The owners and founders have backgrounds in telematics, medical software and law. Medical software is extremely specific stuff, a high level of confidence in their abilities to encrypt and maintain security comes with knowing they have this background. Also, having a lawyer on board to navigate, translate and make sure their system is in compliance with all the FMCSA mumbo-jumbo gives yet another boost of consumer confidence in the product.

It also helps that it’s cheap. It’s a $99 annual subscription (some trucks may need a plug adapter — it’s $25), which might be the cheapest on the market for those that have subscription fees. I would actually encourage anyone who is still shopping around to do so liberally – just because I’m impressed with this one doesn’t mean it’s the best one for you. Knowledge is power – I can’t stress that enough with the ELD. Learn as much as you can about the system you’re purchasing.

Find more about DriveELD and a bevy of other ELD options via this linked big quick-comparison chart.Find more about DriveELD and a bevy of other ELD options via this linked big quick-comparison chart.
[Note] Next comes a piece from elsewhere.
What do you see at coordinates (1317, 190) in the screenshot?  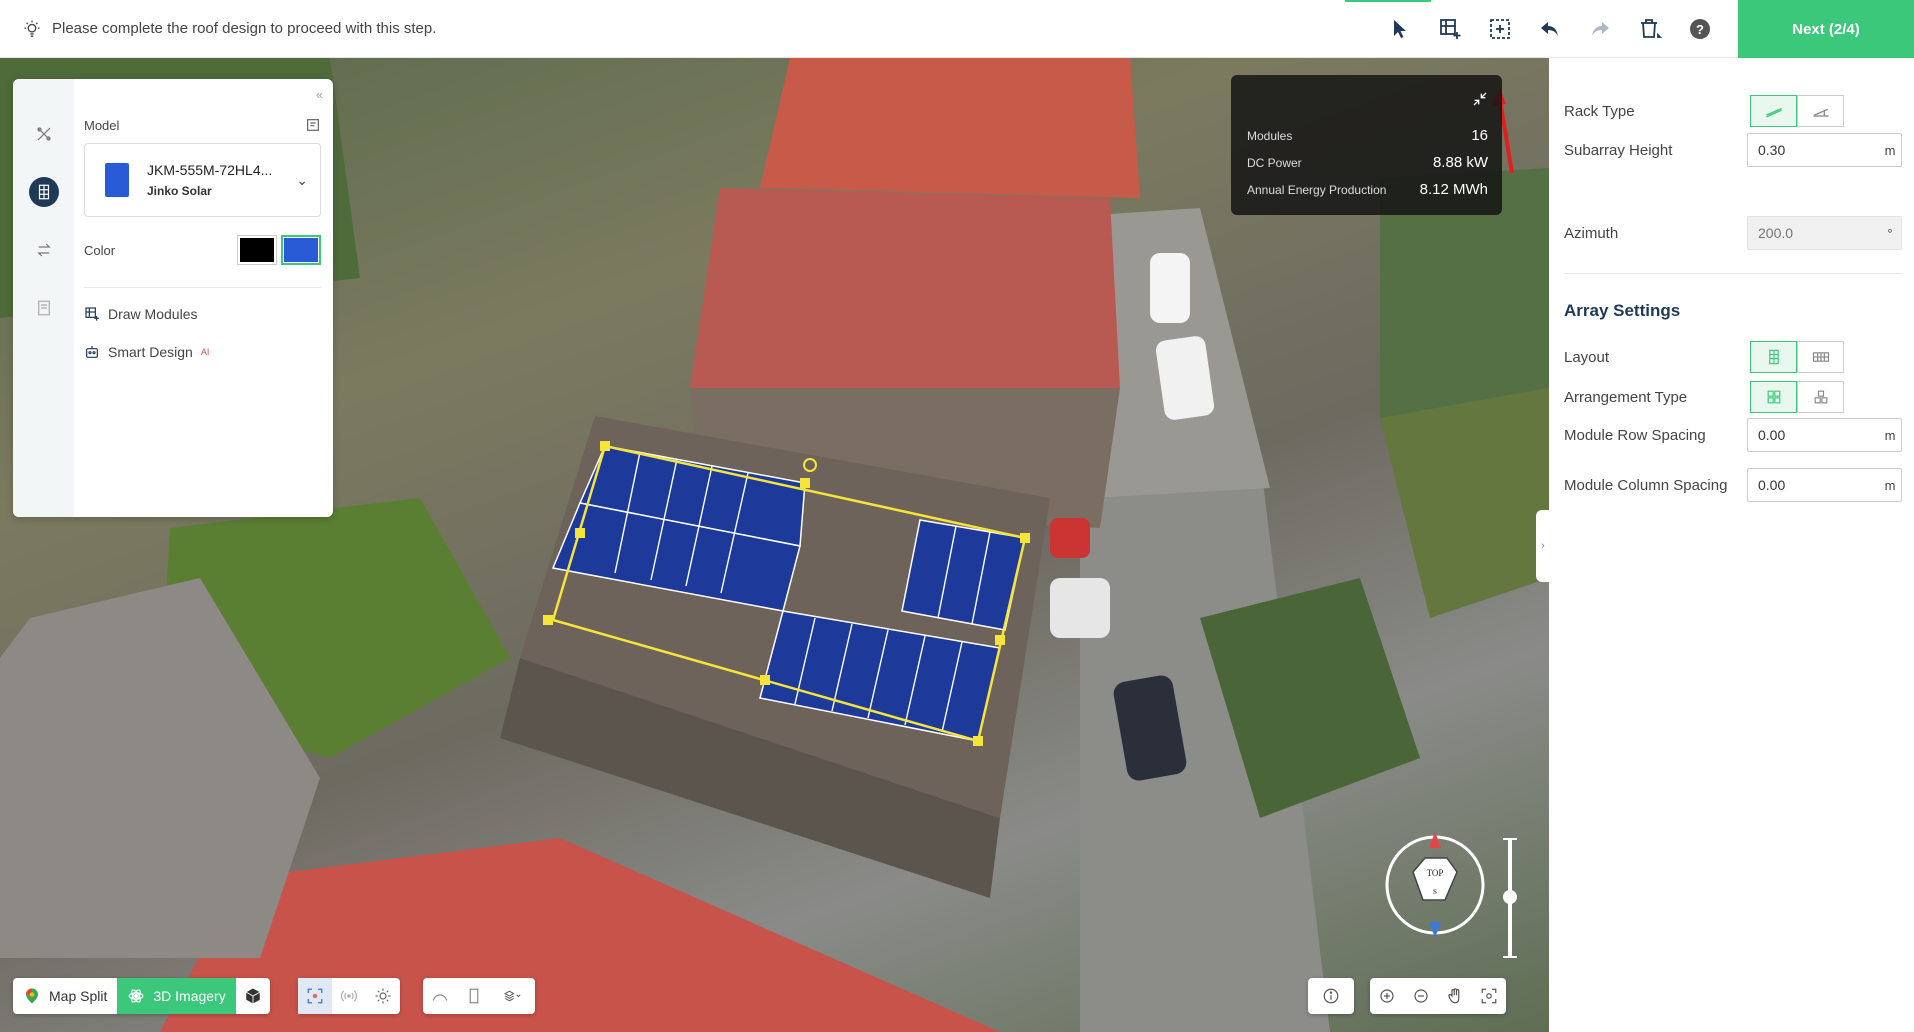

Here’s something of note about DriveELD, and something you want to ask about any system you’re considering – the owners of DriveELD believe the personal information you generate belongs to you and you alone, and they will not give it to anyone else or allow data to be generated from it. If you’re concerned with privacy, it’s an important question to ask – make sure you don’t agree to a reduced fee for the use of your information somewhere in the fine print.

Don’t panic-buy an ELD. If you need one and don’t have one, it’s time to get one. Ask questions, make sure of the agreements you’re signing and, above all, remain lawful to the best of your ability.